• _RECORDS TO USE_:

-- begin --

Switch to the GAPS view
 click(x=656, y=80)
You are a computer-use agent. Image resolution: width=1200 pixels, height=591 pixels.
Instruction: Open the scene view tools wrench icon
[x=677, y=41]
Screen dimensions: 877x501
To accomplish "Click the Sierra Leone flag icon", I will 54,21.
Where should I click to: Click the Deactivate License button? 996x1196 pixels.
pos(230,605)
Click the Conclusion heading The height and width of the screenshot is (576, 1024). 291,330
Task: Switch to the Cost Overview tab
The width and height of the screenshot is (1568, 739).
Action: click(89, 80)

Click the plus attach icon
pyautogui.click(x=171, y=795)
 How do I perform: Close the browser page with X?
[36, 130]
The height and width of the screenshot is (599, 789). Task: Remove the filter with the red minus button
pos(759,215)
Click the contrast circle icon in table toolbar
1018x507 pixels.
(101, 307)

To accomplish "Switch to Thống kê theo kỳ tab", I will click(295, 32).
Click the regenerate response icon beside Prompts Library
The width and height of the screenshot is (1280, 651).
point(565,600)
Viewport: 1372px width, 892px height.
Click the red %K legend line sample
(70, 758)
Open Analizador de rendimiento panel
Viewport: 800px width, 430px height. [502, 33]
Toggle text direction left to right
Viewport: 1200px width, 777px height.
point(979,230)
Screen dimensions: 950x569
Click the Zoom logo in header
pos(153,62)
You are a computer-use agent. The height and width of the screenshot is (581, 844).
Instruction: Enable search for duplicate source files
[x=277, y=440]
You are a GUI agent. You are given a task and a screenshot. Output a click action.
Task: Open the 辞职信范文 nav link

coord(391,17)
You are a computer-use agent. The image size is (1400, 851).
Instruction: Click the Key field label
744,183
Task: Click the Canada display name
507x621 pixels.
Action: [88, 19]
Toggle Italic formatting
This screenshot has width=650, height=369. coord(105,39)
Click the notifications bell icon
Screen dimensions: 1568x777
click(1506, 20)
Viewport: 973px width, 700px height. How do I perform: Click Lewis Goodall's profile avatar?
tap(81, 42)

-- end --

• _WHAT YOU ARE ASKED TO DO_:
Change "duplicate" to "identical" in the items from the line with "You are a computer-use agent. The height" up to and including the line with "coord(391,17)", and give those lines again with nothing else altered.

• _IN RESPONSE_:
You are a computer-use agent. The height and width of the screenshot is (581, 844).
Instruction: Enable search for identical source files
[x=277, y=440]
You are a GUI agent. You are given a task and a screenshot. Output a click action.
Task: Open the 辞职信范文 nav link

coord(391,17)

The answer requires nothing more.